# RECORDS TO USE

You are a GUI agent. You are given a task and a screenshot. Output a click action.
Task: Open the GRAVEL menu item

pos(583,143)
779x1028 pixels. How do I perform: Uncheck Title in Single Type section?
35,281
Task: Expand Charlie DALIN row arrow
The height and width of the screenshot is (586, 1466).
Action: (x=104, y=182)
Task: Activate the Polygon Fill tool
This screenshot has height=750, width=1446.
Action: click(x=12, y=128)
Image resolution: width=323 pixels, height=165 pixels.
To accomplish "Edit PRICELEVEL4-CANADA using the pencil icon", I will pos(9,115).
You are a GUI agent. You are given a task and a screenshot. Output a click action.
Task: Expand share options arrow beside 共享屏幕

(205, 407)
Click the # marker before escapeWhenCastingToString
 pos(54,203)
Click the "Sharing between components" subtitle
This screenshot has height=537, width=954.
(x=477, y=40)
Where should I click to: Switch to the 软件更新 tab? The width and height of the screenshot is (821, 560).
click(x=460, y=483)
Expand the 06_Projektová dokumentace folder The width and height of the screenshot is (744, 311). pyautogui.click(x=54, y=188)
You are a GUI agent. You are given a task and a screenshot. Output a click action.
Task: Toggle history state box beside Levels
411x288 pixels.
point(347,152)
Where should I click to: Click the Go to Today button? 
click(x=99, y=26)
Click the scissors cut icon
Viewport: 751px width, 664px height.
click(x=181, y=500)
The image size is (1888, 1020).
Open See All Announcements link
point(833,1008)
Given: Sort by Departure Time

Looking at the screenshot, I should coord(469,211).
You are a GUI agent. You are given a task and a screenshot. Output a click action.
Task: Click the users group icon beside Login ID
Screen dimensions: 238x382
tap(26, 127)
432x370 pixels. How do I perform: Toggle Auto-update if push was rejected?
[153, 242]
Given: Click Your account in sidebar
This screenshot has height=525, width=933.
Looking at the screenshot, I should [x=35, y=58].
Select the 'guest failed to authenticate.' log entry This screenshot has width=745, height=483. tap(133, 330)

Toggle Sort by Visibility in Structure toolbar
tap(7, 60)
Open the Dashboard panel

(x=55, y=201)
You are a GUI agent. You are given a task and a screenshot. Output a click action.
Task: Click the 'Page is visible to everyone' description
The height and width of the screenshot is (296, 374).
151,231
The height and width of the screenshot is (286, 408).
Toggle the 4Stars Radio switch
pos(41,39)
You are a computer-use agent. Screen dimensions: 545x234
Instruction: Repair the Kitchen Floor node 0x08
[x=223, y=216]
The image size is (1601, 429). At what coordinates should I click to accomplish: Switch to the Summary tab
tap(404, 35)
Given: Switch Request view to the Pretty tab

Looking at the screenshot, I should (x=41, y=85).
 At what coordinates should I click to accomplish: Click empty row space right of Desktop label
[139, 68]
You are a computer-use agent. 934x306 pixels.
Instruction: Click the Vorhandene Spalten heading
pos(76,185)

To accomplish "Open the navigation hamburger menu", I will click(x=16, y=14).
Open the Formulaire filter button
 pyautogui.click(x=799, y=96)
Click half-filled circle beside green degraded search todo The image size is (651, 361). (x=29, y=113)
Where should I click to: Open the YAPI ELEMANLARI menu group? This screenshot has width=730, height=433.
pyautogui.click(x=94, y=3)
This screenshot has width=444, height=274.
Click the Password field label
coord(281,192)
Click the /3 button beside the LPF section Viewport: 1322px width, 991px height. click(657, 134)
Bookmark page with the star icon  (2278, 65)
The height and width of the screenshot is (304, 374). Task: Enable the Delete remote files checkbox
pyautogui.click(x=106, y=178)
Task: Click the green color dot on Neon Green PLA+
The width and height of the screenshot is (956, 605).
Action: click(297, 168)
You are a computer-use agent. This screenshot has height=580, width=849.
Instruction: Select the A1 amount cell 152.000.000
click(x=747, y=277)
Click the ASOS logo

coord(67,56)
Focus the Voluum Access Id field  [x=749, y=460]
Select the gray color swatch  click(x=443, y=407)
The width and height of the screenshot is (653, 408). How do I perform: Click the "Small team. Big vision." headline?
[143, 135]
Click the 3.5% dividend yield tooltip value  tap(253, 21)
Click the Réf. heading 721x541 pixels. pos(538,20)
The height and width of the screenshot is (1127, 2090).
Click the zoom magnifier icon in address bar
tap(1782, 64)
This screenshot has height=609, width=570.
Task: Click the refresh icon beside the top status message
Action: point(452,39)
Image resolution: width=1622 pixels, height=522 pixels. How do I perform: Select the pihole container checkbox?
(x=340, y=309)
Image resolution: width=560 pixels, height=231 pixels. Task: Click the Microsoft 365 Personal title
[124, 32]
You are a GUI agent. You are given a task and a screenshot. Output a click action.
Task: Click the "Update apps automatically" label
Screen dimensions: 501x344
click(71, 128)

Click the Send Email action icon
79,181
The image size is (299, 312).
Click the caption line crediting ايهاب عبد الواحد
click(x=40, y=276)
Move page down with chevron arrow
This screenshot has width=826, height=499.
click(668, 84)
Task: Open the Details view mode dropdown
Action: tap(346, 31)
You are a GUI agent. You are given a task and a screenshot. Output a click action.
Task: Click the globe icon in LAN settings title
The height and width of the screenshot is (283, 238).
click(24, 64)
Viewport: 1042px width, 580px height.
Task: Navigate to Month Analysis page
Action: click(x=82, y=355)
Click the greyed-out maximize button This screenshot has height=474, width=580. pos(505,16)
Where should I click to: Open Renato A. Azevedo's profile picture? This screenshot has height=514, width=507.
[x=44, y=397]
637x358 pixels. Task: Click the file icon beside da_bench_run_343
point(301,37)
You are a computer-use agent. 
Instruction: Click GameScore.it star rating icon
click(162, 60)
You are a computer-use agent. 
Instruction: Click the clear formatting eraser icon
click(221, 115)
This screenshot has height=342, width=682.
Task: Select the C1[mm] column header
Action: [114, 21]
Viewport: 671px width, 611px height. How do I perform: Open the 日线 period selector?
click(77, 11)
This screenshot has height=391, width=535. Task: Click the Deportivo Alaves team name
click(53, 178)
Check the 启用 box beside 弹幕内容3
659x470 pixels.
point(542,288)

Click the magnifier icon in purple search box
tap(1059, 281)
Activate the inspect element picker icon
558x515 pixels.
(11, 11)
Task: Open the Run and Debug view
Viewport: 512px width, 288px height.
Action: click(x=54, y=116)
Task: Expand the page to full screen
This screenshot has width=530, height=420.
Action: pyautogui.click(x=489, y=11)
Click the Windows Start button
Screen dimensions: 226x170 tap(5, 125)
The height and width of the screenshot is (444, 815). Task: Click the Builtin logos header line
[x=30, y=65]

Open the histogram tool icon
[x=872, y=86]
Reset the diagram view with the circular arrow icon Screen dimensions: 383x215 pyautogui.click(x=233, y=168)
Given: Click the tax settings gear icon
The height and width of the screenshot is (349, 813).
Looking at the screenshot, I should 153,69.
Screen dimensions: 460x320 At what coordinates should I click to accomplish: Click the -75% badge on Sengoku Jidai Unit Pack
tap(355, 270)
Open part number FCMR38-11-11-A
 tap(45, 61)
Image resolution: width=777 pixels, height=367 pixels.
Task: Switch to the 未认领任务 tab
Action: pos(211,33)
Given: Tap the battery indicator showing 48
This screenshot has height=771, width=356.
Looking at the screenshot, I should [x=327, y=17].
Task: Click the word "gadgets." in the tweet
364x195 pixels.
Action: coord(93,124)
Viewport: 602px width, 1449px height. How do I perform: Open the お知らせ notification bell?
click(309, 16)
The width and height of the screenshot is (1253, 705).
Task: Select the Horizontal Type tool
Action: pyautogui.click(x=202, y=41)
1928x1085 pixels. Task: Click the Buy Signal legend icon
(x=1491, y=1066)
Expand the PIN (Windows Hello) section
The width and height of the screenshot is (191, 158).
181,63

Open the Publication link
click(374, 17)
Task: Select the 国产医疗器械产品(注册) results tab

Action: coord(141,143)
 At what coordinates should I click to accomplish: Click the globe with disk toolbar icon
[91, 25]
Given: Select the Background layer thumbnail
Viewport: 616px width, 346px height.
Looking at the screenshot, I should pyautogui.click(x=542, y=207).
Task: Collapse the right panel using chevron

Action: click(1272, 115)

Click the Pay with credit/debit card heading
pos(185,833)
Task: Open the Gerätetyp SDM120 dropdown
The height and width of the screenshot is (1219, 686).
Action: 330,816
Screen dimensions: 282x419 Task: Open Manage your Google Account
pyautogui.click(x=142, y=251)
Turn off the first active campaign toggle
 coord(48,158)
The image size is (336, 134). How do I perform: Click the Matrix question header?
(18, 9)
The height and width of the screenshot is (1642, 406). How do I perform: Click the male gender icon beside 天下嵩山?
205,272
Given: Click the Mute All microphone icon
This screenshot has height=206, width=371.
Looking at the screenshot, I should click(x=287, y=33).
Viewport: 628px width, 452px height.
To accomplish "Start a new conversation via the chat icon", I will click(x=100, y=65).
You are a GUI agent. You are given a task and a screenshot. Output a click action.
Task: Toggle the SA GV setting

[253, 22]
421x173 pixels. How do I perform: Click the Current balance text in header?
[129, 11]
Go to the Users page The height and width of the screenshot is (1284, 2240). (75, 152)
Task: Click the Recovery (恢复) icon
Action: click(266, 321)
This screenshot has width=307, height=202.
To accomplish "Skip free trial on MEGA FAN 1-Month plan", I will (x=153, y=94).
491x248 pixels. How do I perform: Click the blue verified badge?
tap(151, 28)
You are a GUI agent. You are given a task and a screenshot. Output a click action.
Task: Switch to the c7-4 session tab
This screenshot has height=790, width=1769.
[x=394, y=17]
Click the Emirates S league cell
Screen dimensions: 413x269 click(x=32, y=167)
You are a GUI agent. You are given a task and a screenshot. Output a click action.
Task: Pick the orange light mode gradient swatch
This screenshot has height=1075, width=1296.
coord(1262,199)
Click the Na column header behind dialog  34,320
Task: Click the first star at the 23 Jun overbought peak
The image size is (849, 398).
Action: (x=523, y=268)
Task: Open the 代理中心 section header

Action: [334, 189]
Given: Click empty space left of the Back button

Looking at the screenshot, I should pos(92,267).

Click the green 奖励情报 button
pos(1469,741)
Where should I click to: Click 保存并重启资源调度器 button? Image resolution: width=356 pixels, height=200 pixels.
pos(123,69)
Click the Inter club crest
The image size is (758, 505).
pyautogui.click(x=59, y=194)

# PROBLEM TO SOLVE
Retype the records word for word, from the line containing "Click the green 奖励情报 button" through the end of the records.

# SOLUTION TO THIS PROBLEM
Click the green 奖励情报 button
pos(1469,741)
Where should I click to: Click 保存并重启资源调度器 button? Image resolution: width=356 pixels, height=200 pixels.
pos(123,69)
Click the Inter club crest
The image size is (758, 505).
pyautogui.click(x=59, y=194)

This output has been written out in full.